▶ Description of the task: Write out the entries below word for word, from the line containing "Given: Click the emoji reaction counter icon" up to and including the last line of the entries. Leave the pictures out.

>> START Dataset entries

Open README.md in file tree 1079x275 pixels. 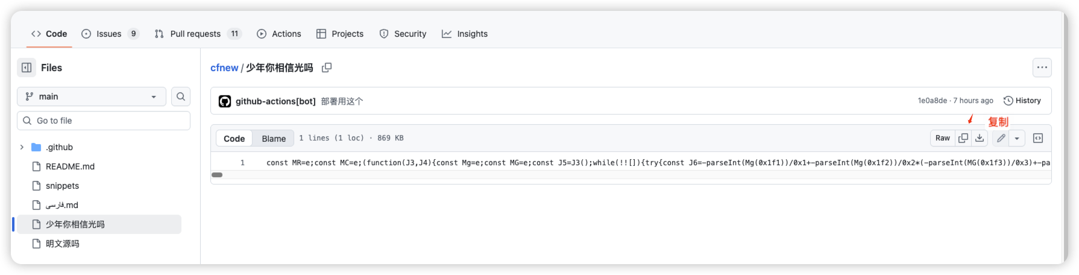tap(70, 166)
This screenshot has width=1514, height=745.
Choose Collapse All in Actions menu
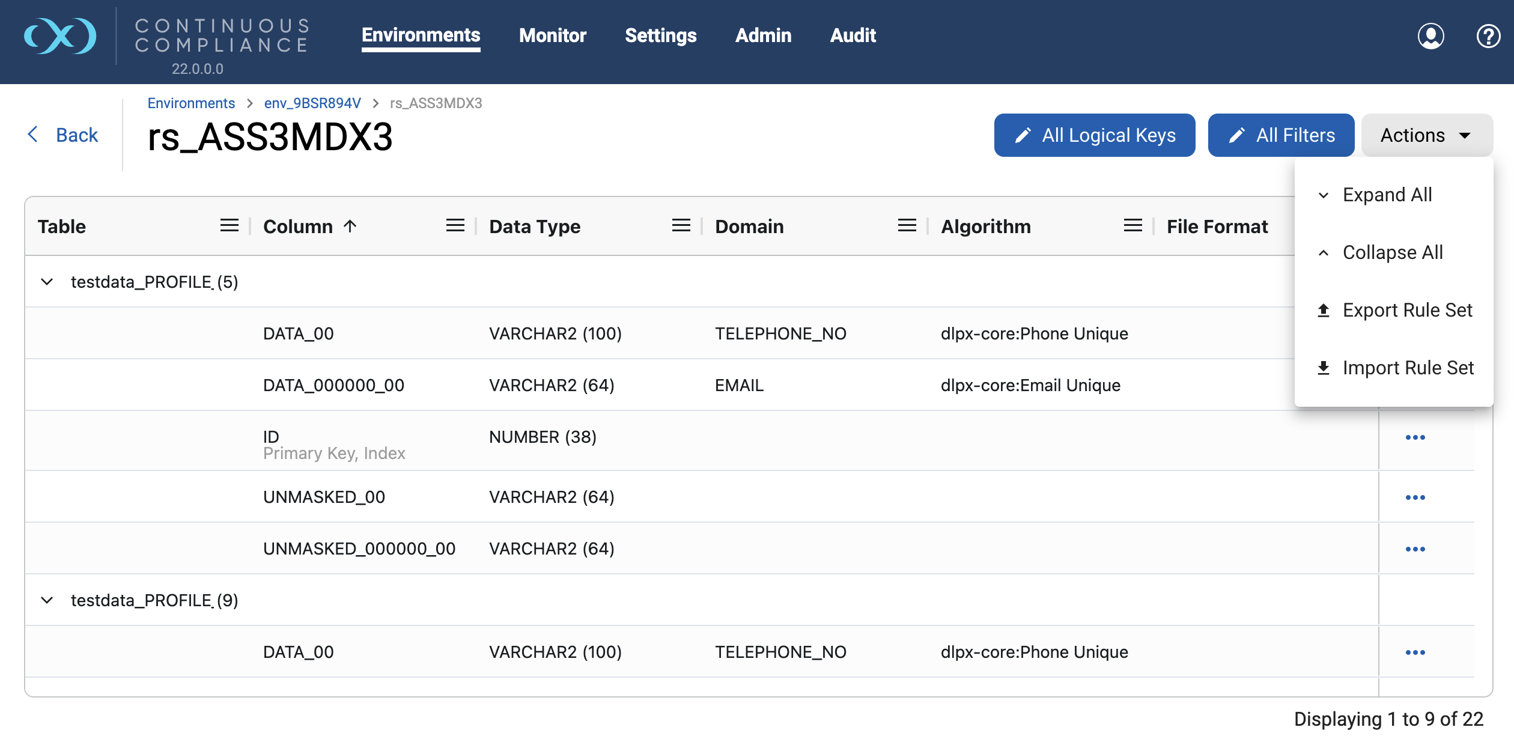coord(1392,252)

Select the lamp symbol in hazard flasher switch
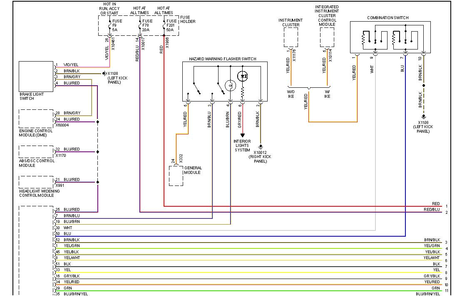[x=230, y=86]
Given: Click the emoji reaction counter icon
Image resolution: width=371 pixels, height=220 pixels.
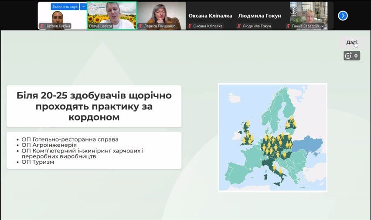Looking at the screenshot, I should [351, 56].
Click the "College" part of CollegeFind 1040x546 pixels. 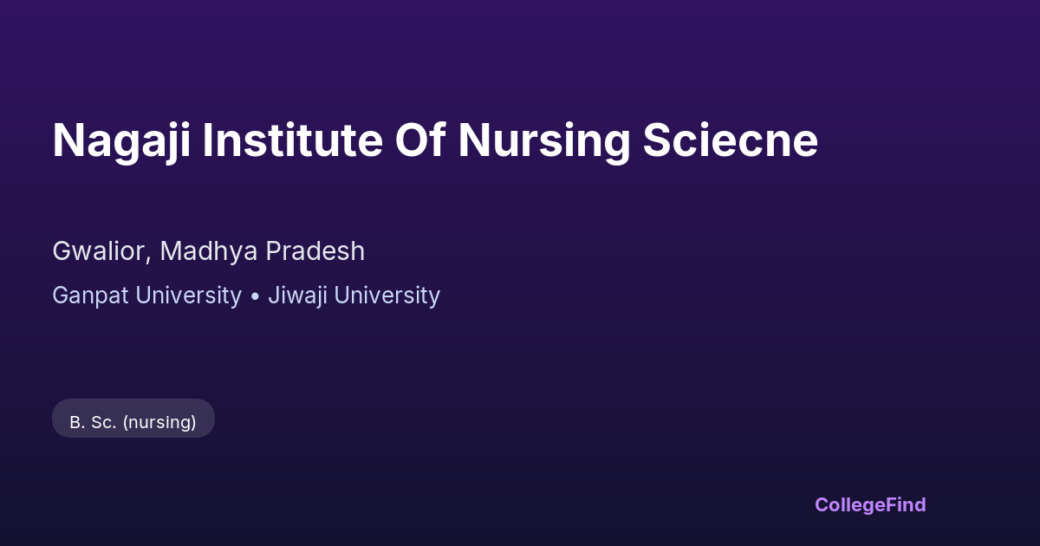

>> END Dataset entries

▶ Worked answer:
Given: Click the emoji reaction counter icon
Image resolution: width=371 pixels, height=220 pixels.
Looking at the screenshot, I should [351, 56].
Click the "College" part of CollegeFind 1040x546 pixels. 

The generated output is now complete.